- Bhatan Location in Maharashtra, India
- Coordinates: 18°56′N 73°09′E﻿ / ﻿18.93°N 73.15°E
- Country: India
- State: Maharashtra
- District: Raigad district

Area
- • Total: 4.64 km^{2} (1.79 sq mi)
- Elevation: 10 m (33 ft)

Population (2011)
- • Total: 1,452
- • Density: 313/km^{2} (810/sq mi)

Languages
- • Official: Marathi, Hindi
- Time zone: UTC+5:30 (IST)
- PIN: 410221
- Telephone Code: 0215
- Sex ratio: 1.1 ♂/♀
- Lok Sabha constituency: Maval

= Bhatan =

Bhatan is a village located in Raigad district, Konkan division, in the state of Maharashtra, India. It is 9 km from the Mumbai–Pune Expressway, 10 km away from sub-district headquarter Panvel and 60 km away from district headquarter Alibag. As per 2009 stats, it is a Gram panchayat.

== Demographics ==
As of 2011 India Census, the population is 1452 people (761 were males and 691 were females) with Sex ratio of 1.1.

== Landmarks ==

- There is a tunnel through this village, namely Bhatan Tunnel, which is the longest tunnel on Mumbai-Pune Expressway.

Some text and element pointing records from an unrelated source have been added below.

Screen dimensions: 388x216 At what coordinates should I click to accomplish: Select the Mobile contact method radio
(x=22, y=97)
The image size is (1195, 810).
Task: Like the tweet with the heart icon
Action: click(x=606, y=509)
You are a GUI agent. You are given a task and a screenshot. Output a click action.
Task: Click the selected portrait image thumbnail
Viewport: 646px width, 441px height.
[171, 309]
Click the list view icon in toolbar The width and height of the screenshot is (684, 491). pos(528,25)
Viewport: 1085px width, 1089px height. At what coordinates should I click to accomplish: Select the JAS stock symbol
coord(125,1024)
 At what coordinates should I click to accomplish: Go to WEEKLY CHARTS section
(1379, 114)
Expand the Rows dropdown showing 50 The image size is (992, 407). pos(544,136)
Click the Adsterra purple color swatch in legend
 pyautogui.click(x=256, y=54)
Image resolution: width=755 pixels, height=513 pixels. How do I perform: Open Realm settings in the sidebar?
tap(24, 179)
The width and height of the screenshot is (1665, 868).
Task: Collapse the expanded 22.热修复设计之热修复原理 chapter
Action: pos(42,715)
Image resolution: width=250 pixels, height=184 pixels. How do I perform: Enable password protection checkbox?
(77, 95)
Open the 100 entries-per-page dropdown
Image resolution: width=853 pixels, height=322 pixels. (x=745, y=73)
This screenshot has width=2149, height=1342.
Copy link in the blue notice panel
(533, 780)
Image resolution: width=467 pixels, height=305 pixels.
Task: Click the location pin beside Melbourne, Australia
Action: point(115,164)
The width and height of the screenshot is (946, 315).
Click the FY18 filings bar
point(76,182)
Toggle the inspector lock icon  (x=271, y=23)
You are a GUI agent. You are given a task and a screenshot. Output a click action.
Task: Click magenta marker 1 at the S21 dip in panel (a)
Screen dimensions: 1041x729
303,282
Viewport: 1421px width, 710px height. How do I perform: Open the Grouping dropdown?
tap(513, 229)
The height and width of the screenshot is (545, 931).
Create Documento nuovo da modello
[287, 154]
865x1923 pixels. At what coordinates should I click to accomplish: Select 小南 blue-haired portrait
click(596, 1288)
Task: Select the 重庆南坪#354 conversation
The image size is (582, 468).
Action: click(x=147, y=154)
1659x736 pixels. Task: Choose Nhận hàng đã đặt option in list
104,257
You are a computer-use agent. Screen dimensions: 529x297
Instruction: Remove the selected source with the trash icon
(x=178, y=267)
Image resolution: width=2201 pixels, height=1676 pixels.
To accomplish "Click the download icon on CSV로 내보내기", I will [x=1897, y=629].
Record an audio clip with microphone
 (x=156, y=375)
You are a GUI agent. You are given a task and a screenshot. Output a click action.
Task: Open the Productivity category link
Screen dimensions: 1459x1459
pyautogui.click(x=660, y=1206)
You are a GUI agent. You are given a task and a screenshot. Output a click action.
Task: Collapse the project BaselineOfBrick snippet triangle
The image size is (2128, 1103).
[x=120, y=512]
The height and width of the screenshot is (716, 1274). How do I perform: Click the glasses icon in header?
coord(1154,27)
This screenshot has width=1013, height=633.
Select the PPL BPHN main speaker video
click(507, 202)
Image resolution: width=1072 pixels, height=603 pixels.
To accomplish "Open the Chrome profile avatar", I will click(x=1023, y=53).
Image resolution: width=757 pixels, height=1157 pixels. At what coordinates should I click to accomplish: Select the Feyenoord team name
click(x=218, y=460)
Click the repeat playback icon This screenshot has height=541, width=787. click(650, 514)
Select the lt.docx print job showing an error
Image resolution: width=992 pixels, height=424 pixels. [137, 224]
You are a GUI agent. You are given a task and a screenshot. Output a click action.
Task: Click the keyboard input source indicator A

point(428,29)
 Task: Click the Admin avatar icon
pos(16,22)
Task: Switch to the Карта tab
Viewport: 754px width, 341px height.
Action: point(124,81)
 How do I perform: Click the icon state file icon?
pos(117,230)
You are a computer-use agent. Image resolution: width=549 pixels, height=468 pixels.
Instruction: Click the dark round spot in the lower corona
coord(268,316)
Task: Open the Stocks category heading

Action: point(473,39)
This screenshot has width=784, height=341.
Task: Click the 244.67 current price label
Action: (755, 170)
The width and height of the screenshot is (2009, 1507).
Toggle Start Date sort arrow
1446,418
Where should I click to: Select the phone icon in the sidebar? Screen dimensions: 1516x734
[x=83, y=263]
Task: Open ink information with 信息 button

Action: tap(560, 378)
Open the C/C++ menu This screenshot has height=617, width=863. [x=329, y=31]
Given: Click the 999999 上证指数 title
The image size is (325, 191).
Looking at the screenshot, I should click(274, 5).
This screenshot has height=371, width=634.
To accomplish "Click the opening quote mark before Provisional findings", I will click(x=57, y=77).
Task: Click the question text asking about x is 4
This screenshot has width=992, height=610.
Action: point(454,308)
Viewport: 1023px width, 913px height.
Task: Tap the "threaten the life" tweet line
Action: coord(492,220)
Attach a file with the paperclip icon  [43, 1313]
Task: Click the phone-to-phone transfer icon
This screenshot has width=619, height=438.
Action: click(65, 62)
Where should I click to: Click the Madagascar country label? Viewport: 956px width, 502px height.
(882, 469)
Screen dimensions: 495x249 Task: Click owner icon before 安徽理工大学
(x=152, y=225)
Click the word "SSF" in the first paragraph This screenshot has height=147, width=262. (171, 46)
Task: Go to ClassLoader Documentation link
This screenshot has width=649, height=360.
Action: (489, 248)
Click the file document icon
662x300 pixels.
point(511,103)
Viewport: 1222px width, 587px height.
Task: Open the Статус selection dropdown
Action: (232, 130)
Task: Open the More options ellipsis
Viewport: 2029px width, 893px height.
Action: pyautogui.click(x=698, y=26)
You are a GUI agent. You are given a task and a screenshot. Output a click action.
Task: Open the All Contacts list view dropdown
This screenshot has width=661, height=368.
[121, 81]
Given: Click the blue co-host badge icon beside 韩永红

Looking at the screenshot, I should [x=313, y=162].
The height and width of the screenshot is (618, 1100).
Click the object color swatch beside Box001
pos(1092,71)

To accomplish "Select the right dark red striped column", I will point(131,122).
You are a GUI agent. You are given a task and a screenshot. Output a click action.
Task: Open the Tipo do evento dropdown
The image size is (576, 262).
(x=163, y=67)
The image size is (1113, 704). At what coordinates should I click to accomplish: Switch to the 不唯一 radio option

It connects Mumbai and Pune with two connections; The Mumbai-Pune (North) tube and The Pune-Mumbai (South) tube, of lengths 1,053 m and 1,088 m.
- Amity University, Mumbai is also located within the jungles of this village.
- The university is reachable via Maharashtra State Highway 76, lengthening barely 4 km.